Directions> Starting at the first line of the data below, retype every line up to and including the one containing "Task: Click the five-star rating display".

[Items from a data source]
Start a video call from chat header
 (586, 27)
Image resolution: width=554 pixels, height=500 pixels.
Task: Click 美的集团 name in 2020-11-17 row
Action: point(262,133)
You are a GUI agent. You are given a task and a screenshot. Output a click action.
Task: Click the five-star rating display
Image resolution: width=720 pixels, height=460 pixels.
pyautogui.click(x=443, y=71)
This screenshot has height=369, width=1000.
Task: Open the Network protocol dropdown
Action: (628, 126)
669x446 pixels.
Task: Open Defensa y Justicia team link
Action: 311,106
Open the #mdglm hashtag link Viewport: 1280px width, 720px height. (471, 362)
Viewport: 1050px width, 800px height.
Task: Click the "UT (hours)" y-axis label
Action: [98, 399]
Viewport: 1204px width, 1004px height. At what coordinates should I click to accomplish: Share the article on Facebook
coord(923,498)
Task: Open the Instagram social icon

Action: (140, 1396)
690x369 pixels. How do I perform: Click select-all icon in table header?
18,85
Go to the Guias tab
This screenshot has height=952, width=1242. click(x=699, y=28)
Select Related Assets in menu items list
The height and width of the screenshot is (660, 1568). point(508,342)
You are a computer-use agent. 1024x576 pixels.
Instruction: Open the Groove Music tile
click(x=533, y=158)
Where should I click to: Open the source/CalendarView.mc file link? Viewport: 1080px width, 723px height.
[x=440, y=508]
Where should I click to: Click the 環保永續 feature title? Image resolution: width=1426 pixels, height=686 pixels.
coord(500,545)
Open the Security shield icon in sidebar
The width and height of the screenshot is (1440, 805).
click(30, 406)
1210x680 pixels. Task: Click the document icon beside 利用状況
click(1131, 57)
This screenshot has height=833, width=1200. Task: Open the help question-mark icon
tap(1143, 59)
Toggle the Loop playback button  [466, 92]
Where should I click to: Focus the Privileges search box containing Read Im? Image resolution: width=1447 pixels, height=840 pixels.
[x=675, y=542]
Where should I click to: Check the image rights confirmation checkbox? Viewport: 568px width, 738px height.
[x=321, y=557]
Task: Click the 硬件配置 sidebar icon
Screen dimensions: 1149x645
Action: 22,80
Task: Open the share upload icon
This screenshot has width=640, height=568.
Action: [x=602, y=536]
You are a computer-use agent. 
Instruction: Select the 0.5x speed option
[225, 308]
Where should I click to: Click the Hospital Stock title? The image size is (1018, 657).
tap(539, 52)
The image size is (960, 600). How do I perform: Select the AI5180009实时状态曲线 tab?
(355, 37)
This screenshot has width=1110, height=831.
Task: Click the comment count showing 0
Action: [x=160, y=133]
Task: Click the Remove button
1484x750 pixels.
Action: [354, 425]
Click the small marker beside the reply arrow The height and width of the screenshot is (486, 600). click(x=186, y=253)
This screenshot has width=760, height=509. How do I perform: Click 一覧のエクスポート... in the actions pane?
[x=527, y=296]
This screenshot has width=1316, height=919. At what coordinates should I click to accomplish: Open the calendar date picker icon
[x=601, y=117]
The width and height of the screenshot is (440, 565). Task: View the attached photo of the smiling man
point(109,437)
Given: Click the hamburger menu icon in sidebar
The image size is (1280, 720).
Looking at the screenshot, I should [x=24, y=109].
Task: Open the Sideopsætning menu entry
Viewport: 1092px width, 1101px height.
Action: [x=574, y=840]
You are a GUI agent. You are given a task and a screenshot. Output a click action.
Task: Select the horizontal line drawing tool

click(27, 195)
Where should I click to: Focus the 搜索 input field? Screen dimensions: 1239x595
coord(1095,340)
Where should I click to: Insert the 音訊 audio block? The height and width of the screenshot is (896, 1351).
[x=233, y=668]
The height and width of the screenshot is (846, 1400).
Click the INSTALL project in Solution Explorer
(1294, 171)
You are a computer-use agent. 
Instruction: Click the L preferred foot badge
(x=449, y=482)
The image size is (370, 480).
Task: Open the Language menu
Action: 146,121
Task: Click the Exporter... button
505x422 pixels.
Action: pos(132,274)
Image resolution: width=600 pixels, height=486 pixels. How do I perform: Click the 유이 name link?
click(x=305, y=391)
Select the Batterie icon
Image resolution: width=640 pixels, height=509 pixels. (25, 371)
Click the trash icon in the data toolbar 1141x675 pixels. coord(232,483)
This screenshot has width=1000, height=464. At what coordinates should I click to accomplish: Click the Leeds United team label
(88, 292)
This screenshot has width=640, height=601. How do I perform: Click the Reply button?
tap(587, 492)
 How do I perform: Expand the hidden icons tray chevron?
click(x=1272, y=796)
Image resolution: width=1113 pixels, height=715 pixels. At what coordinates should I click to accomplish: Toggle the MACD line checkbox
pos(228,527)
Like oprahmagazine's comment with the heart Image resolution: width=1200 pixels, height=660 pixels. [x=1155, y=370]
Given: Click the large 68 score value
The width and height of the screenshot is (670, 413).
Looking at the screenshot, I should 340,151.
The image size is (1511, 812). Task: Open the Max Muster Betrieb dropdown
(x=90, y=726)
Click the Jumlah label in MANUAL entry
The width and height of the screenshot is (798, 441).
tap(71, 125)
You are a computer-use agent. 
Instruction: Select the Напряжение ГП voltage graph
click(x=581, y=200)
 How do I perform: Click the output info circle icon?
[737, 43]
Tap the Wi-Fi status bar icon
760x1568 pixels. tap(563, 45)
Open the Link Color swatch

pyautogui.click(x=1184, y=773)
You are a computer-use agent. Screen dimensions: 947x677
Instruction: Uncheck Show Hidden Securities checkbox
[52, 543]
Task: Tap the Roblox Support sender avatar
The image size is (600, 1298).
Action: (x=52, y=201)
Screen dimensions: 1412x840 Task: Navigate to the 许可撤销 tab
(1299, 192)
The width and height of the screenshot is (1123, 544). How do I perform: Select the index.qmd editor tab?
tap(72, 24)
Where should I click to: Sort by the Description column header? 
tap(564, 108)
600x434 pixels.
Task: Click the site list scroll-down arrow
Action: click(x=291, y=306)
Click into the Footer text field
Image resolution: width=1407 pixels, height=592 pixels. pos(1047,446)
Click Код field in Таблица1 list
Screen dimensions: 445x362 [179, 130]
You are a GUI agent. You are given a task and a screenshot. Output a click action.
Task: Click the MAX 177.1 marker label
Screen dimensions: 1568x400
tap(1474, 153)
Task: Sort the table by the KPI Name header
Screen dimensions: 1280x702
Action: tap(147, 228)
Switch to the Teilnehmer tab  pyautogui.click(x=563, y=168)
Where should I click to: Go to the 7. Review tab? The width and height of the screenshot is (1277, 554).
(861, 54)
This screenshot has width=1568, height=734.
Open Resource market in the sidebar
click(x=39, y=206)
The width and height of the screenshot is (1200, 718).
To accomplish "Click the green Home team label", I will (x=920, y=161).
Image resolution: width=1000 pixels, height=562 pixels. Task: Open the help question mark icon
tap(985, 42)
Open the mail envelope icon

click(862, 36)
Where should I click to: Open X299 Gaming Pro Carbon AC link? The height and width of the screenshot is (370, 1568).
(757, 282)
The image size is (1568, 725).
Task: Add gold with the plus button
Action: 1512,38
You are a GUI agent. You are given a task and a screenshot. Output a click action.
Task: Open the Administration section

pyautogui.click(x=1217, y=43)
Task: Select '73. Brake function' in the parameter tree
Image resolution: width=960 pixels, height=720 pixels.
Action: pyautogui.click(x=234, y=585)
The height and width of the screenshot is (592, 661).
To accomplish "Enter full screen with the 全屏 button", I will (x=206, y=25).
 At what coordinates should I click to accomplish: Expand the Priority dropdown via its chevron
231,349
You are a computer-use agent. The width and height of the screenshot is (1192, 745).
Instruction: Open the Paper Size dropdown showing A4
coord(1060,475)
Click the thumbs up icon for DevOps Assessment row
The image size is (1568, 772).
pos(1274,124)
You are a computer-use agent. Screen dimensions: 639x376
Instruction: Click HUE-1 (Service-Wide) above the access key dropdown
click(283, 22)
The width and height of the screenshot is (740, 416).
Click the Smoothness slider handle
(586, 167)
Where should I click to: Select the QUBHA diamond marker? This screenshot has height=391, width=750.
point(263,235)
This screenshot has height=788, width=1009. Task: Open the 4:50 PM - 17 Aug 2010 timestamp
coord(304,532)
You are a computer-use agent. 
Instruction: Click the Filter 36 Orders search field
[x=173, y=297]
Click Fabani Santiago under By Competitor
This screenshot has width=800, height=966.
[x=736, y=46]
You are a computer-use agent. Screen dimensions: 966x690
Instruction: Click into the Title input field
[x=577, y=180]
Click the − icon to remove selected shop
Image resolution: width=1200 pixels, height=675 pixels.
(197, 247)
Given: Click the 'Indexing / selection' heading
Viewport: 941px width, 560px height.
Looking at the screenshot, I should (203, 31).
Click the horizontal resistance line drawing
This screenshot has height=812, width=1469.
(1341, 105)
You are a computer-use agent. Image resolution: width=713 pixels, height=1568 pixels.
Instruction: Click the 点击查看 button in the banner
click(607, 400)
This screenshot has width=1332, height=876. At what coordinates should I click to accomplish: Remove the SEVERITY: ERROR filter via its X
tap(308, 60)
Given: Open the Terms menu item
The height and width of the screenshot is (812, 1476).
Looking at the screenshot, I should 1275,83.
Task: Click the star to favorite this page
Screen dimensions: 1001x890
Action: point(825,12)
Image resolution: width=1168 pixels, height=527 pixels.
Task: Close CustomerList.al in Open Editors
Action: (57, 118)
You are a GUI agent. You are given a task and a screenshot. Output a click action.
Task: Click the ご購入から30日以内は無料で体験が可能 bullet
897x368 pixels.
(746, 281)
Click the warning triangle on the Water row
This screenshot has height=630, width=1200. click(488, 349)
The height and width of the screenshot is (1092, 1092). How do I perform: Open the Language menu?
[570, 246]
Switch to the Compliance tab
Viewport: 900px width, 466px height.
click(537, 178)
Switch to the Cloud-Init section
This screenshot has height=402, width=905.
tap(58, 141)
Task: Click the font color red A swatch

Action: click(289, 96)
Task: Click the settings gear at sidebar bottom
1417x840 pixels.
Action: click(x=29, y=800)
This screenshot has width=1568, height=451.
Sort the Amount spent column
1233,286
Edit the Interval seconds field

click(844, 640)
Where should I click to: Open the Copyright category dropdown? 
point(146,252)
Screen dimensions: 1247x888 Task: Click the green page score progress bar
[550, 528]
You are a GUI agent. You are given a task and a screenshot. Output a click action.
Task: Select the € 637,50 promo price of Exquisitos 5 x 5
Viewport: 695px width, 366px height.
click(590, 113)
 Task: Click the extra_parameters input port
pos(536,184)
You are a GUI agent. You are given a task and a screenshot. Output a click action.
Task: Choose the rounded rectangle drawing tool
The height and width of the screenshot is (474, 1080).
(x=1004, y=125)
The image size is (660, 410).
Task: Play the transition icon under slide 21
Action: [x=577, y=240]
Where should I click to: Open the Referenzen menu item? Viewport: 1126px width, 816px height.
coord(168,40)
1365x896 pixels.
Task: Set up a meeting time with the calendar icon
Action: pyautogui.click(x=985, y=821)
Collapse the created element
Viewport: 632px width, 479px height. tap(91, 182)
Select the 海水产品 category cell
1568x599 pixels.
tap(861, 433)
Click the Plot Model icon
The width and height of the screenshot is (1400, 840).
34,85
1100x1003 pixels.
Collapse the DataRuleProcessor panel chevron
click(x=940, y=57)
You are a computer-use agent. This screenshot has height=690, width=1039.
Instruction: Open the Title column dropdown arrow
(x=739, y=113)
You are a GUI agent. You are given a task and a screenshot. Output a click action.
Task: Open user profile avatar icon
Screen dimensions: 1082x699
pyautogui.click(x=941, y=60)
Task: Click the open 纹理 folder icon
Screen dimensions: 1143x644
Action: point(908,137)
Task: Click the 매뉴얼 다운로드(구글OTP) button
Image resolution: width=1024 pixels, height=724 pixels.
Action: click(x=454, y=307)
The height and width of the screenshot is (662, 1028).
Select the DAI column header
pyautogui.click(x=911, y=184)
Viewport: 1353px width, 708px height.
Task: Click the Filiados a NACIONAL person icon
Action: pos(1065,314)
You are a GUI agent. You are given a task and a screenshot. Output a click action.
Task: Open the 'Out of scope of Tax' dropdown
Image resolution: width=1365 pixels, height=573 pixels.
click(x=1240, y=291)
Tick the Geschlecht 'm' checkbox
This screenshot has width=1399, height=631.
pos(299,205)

Response>
Start a video call from chat header
 (586, 27)
Image resolution: width=554 pixels, height=500 pixels.
Task: Click 美的集团 name in 2020-11-17 row
Action: point(262,133)
You are a GUI agent. You are given a task and a screenshot. Output a click action.
Task: Click the five-star rating display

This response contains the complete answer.